23.01.20111827 Mal gelesen
Das Verwaltungsgericht Kassel hat in einem Beschluss vom 21.01.2011 die aufschiebende Wirkung eines Widerspruchs gegen die Zuweisung einer Tätigkeit als "Referent Managementsupport" bei der VCS GmbH in Frankfurt/Main wiederhergestellt und die Zuweisung der abstrakten Tätigkeit eines "Referenten" sowie die konkrete Tätigkeit eines "Referenten Managementsupport" als nicht amtsangemessen bezeichnet.
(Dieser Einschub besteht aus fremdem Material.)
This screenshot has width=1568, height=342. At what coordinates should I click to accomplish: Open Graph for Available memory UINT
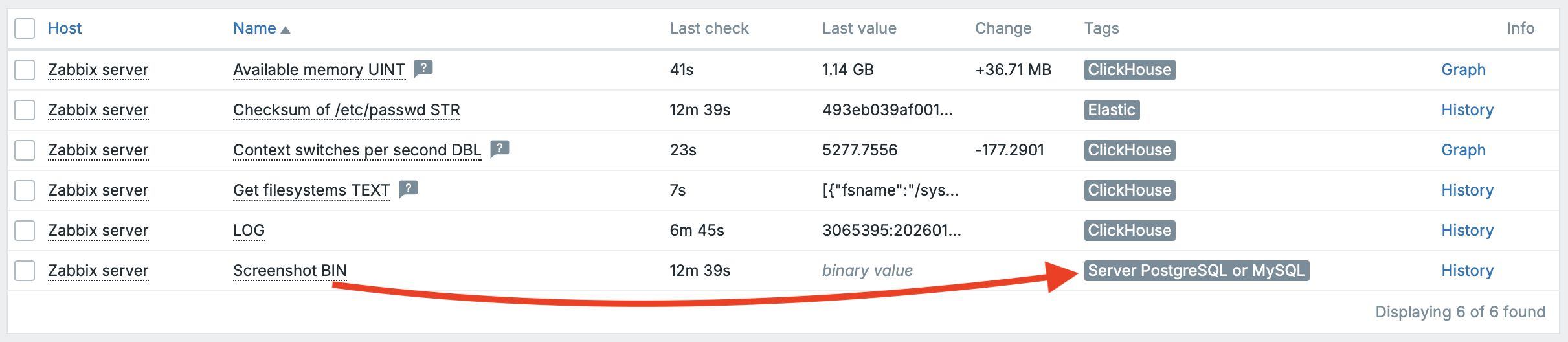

In den Entscheidungsgründen wird folgendes ausgeführt:

  • Zum einen sei nicht erkennbar, wie der zugewiesene Dienstposten bewertet sei und den Anforderungen eines Amtes der Besoldungsgruppe A12 entspreche. Trotz ausdrücklicher gerichtlicher Aufforderung habe sich die DTAG hierzu nicht geäußert,
  • desweiteren sei nicht erkennbar, welche anderen Tätigkeiten dem Antragsteller übertragen werden können, sofern der Dienstposten eines "Referenten Managementsupport" wegfällt. Die Behauptung, es sei genug Arbeit da, reiche insofern nicht aus,
  • es sei nicht einmal erkennbar, ob es die Ebene eines "Referenten" bei der VCS GmbH überhaupt gebe. Zu dem vom Antragsteller vorgelegten Organigramm der VCS, in dem die Funktionsebene eines Referenten fehle, habe die Antragsgegnerin nicht Stellung genommen,
  • die Tätigkeitsbeschreibung unter 18 Spiegelstrichen sei zu abstrakt, als dass man sich darunter etwas Konkretes vorstellen könne,
  • letztlich sei auch eine besondere Dringlichkeit für den Sofortvollzug nicht gegeben. Angesichts fehlender Erläuterungen über das konkrete Einsatzgebiet und die Dringlichkeit der dort zu erledigenden Aufgaben könne das Gericht nicht erkennen, welcher irreparable Schaden der DTAG drohe, sofern der Antragsteller seinen Dienst nicht antritt.